Instruksi yang Diberikan 1 =
Kembalikan tanpa perubahan baris-baris catatan yang dimulai dari baris yang memuat "The width and height of the screenshot is (1200, 775)." dan berhenti setelah baris yang memuat "Looking at the screenshot, I should [x=58, y=632].". Kedua baris itu ikut disertakan.

Teks yang Diberikan =

__________________________________________________

Editor
KOMPAS.com — Para pemangku pesantren di Mlangi yang tergabung dalam Yayasan Nur Iman (YNI) Mlangi merilis Risalah Mlangi sebagai ikhtiar menjaga keutuhan, marwah, dan ruh perjuangan Nahdlatul Ulama (NU) di tengah dinamika dan konflik yang mengemuka di tubuh Pengurus Besar Nahdlatul Ulama (PBNU).
Yayasan Nur Iman (YNI) Mlangi Muhammad Mustafid kepada Kompas.com, Minggu (21/12/2025), menjelsakan, risalah yang ditandatangani konsorsium 11 pesantren tersebut disepakati dalam kajian dan musyawarah para kiai di Mlangi, Sleman, pada 19 Desember 2025.
Dokumen itu menegaskan pentingnya keikhlasan seluruh pemangku kepentingan NU—mulai dari mustasyar, syuriyah, tanfidziyah, hingga ahlul hidmah—untuk duduk bersama membuka ruang resolusi bersama secara bermartabat.
Baca juga: Mubes Warga NU Serukan Percepat Muktamar dan Tolak Konsesi Tambang
“Mustasyar, syuriyah, dan tanfidziyah adalah satu kesatuan khidmah. Tidak ada yang lebih tinggi untuk merasa paling benar, dan tidak ada yang lebih rendah untuk disisihkan,” demikian ditegaskan dalam risalah tersebut.
Para kiai Mlangi menilai perbedaan pandangan dan ijtihad merupakan keniscayaan dalam organisasi besar seperti NU. Namun, perbedaan itu harus dikelola dalam bingkai adab, tawadhu, dan musyawarah, bukan melalui saling menafikan atau membuka aib jam’iyyah di ruang publik, termasuk melalui media sosial.

__________________________________________________

Instruksi yang Diberikan 2 =
Teruskan teks tentang Risalah Mlangi dan konflik di tubuh PBNU di atas, mulai setelah kalimat terakhirnya.

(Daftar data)
__________________________________________________

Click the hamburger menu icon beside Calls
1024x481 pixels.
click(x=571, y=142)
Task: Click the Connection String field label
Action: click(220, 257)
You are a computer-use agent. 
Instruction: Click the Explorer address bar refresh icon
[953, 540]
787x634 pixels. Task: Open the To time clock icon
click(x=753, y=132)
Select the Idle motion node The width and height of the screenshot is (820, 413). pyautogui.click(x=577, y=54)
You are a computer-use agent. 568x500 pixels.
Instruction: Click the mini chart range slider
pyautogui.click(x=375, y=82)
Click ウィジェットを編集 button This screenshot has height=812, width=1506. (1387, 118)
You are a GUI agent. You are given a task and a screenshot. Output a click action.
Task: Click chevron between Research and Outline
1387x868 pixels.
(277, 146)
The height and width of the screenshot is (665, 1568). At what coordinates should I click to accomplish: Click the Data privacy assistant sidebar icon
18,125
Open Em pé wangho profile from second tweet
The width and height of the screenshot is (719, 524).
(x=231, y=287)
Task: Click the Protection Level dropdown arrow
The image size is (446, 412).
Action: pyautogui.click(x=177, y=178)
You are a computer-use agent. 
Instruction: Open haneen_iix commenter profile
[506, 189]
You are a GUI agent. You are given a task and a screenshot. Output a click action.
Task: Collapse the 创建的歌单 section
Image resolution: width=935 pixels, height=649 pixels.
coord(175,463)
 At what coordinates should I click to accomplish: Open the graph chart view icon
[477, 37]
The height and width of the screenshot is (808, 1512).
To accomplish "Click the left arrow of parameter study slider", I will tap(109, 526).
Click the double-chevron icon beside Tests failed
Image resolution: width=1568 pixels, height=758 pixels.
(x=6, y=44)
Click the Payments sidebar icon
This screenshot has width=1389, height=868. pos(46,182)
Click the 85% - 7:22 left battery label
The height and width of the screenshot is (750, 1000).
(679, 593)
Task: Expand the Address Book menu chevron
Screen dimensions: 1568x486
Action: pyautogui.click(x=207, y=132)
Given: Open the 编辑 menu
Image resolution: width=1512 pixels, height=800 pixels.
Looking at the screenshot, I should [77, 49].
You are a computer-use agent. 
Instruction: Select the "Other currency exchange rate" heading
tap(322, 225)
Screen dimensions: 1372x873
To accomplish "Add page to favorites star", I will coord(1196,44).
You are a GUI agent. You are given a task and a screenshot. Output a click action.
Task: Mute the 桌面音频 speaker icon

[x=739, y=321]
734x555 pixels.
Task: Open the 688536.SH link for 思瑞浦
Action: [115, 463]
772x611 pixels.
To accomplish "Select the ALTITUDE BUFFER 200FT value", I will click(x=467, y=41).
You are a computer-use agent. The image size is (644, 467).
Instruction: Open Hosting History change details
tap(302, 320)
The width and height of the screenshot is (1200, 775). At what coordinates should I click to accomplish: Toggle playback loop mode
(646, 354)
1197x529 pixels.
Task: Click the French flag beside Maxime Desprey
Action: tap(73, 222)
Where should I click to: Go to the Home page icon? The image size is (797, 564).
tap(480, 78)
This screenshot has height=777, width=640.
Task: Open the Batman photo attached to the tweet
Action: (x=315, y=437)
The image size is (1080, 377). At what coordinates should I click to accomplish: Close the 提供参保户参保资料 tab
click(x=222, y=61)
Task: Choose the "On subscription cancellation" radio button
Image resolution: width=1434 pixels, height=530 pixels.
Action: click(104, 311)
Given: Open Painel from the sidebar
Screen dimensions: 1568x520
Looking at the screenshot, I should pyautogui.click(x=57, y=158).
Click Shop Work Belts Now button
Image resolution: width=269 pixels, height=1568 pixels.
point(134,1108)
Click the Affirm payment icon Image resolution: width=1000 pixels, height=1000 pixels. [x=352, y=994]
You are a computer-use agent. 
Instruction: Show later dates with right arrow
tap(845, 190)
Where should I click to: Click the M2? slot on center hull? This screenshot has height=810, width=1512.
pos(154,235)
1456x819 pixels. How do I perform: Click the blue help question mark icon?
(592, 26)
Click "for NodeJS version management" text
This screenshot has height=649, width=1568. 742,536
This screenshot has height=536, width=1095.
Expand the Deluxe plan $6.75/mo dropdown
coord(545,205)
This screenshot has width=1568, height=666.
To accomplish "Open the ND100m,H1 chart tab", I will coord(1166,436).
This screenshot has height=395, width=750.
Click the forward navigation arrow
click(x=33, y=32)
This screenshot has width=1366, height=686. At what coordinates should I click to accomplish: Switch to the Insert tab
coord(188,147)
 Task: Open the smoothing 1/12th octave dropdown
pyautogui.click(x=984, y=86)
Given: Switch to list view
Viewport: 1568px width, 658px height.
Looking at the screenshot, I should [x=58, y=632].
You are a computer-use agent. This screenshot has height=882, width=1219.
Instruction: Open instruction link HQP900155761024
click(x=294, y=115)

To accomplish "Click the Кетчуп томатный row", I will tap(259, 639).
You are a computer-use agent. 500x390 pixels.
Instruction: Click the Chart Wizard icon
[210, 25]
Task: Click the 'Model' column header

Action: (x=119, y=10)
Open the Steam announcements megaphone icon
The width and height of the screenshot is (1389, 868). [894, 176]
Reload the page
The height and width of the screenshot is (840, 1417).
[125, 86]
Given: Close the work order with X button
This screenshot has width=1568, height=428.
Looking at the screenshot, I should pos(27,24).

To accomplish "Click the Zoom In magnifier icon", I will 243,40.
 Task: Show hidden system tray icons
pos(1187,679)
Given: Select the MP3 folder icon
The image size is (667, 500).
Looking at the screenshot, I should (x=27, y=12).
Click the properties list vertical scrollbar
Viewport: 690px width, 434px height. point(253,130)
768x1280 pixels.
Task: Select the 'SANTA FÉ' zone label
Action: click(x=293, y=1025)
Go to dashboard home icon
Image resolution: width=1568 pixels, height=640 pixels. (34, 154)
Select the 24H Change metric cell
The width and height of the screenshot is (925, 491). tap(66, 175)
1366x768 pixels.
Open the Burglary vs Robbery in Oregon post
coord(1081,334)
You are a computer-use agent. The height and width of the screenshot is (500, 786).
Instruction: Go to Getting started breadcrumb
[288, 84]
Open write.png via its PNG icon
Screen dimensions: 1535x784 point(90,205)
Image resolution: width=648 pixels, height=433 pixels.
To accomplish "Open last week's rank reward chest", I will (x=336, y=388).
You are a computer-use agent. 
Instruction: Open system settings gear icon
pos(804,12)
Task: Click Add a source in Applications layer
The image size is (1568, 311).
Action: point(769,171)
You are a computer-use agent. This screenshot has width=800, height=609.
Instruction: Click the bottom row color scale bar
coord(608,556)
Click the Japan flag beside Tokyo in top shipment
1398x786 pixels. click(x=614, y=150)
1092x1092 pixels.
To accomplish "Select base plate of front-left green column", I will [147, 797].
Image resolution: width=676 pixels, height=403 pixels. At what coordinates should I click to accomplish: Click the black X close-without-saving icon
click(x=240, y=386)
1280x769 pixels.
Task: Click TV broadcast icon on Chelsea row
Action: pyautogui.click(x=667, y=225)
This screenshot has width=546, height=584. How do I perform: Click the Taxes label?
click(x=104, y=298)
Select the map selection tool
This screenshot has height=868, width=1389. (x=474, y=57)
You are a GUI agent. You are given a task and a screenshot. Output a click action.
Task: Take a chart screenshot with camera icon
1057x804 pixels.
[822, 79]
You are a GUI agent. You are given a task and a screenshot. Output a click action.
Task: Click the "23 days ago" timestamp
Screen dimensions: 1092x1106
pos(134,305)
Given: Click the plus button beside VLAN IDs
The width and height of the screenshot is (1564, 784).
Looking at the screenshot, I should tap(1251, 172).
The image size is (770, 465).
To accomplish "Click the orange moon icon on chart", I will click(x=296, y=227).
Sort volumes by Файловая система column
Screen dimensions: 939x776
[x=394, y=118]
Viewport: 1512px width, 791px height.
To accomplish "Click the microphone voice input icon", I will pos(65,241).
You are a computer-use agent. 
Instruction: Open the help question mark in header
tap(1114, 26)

__________________________________________________

Jawaban Tugas 1 =
The width and height of the screenshot is (1200, 775). At what coordinates should I click to accomplish: Toggle playback loop mode
(646, 354)
1197x529 pixels.
Task: Click the French flag beside Maxime Desprey
Action: tap(73, 222)
Where should I click to: Go to the Home page icon? The image size is (797, 564).
tap(480, 78)
This screenshot has height=777, width=640.
Task: Open the Batman photo attached to the tweet
Action: (x=315, y=437)
The image size is (1080, 377). At what coordinates should I click to accomplish: Close the 提供参保户参保资料 tab
click(x=222, y=61)
Task: Choose the "On subscription cancellation" radio button
Image resolution: width=1434 pixels, height=530 pixels.
Action: click(104, 311)
Given: Open Painel from the sidebar
Screen dimensions: 1568x520
Looking at the screenshot, I should pyautogui.click(x=57, y=158).
Click Shop Work Belts Now button
Image resolution: width=269 pixels, height=1568 pixels.
point(134,1108)
Click the Affirm payment icon Image resolution: width=1000 pixels, height=1000 pixels. [x=352, y=994]
You are a computer-use agent. 
Instruction: Show later dates with right arrow
tap(845, 190)
Where should I click to: Click the M2? slot on center hull? This screenshot has height=810, width=1512.
pos(154,235)
1456x819 pixels. How do I perform: Click the blue help question mark icon?
(592, 26)
Click "for NodeJS version management" text
This screenshot has height=649, width=1568. 742,536
This screenshot has height=536, width=1095.
Expand the Deluxe plan $6.75/mo dropdown
coord(545,205)
This screenshot has width=1568, height=666.
To accomplish "Open the ND100m,H1 chart tab", I will coord(1166,436).
This screenshot has height=395, width=750.
Click the forward navigation arrow
click(x=33, y=32)
This screenshot has width=1366, height=686. At what coordinates should I click to accomplish: Switch to the Insert tab
coord(188,147)
 Task: Open the smoothing 1/12th octave dropdown
pyautogui.click(x=984, y=86)
Given: Switch to list view
Viewport: 1568px width, 658px height.
Looking at the screenshot, I should [x=58, y=632].

Jawaban Tugas 2 =
Dalam risalahnya, YNI Mlangi menilai eskalasi konflik di PBNU saat ini tidak lagi bertumpu pada persoalan substantif seperti visi jam’iyyah atau kemaslahatan umat.
Konflik justru bergeser menjadi pertarungan tafsir kewenangan, legalisme AD/ART, Perkum, dan narasi keabsahan yang saling meniadakan.
“Musyawarah-mufakat kehilangan wibawanya sebagai ruang hikmah. Yang muncul justru pembenaran posisi masing-masing,” tulis risalah tersebut.
Situasi kian rumit karena absennya mediator yang netral dan dipercaya bersama, minimnya transparansi, serta masuknya kepentingan politik dan ekonomi eksternal.
Jika dibiarkan, PBNU dinilai berisiko menjauh dari karakter dasarnya sebagai ruang keteladanan dan pemersatu umat.
Risalah Mlangi mengidentifikasi tiga akar masalah utama yang dinilai membuat konflik PBNU sulit diselesaikan secara tuntas.
Pertama, persoalan konsesi tambang yang dinilai telah menggeser orientasi jam’iyyah dari khidmah sosial-keagamaan ke wilayah ekonomi-politik yang sarat kepentingan. Isu tambang disebut memicu polarisasi, kecurigaan, serta menjauhkan NU dari khittahnya sebagai kekuatan masyarakat sipil.
Kedua, kebuntuan konstitusional dalam relasi syuriyah dan tanfidziyah, terutama terkait batas kewenangan dan mekanisme pemberhentian pengurus hasil muktamar.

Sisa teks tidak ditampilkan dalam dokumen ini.